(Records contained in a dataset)
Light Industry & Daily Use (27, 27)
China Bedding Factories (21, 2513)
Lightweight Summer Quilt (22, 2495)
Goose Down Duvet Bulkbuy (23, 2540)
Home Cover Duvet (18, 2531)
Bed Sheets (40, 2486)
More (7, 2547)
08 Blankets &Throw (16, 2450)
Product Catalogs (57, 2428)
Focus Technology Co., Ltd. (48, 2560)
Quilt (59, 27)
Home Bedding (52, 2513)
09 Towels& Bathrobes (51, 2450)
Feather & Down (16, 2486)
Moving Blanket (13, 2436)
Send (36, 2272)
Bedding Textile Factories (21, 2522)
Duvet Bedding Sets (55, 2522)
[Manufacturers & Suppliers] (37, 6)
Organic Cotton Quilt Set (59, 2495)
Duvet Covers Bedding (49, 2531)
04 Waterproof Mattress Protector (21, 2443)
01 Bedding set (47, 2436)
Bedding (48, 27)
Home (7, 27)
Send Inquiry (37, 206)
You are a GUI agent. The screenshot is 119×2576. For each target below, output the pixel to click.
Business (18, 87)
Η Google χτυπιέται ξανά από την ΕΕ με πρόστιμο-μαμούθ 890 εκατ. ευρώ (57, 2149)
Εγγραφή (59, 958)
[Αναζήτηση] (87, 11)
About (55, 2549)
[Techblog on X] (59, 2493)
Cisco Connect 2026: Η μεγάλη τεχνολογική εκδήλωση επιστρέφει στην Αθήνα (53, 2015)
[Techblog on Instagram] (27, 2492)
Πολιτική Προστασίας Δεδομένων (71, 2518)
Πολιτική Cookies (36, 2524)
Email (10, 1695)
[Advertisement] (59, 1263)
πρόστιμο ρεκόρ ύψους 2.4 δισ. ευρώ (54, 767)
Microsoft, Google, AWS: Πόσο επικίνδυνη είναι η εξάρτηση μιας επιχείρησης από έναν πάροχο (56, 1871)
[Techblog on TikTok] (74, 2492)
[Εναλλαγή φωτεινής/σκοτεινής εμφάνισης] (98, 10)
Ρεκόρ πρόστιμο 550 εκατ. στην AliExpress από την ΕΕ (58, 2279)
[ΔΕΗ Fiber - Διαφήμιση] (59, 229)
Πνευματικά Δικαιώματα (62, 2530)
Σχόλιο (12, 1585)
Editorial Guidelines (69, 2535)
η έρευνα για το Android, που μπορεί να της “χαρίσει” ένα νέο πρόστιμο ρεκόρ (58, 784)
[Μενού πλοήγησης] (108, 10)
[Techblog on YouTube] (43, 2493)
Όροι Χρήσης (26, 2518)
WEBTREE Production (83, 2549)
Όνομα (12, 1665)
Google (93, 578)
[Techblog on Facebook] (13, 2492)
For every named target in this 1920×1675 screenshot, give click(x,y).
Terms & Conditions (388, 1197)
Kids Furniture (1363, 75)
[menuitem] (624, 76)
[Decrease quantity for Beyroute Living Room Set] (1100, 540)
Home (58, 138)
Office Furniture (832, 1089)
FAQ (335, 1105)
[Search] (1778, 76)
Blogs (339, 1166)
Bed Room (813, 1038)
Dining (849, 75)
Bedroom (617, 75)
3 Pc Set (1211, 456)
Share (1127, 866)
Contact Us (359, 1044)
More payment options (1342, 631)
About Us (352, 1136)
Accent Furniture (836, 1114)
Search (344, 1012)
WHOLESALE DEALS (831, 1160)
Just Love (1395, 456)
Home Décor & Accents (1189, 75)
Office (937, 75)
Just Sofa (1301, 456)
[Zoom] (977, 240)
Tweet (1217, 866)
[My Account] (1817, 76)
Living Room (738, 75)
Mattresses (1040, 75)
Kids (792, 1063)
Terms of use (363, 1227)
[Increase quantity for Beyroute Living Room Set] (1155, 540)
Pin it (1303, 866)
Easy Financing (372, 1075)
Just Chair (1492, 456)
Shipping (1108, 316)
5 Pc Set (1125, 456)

» TASK BRIEF:
Lines from the one containing "More payment options (1342, 631)" through the end of the data above must be written out exactly, and no other lines are needed.

» RESULT OF THE EXERCISE:
More payment options (1342, 631)
About Us (352, 1136)
Accent Furniture (836, 1114)
Search (344, 1012)
WHOLESALE DEALS (831, 1160)
Just Love (1395, 456)
Home Décor & Accents (1189, 75)
Office (937, 75)
Just Sofa (1301, 456)
[Zoom] (977, 240)
Tweet (1217, 866)
[My Account] (1817, 76)
Living Room (738, 75)
Mattresses (1040, 75)
Kids (792, 1063)
Terms of use (363, 1227)
[Increase quantity for Beyroute Living Room Set] (1155, 540)
Pin it (1303, 866)
Easy Financing (372, 1075)
Just Chair (1492, 456)
Shipping (1108, 316)
5 Pc Set (1125, 456)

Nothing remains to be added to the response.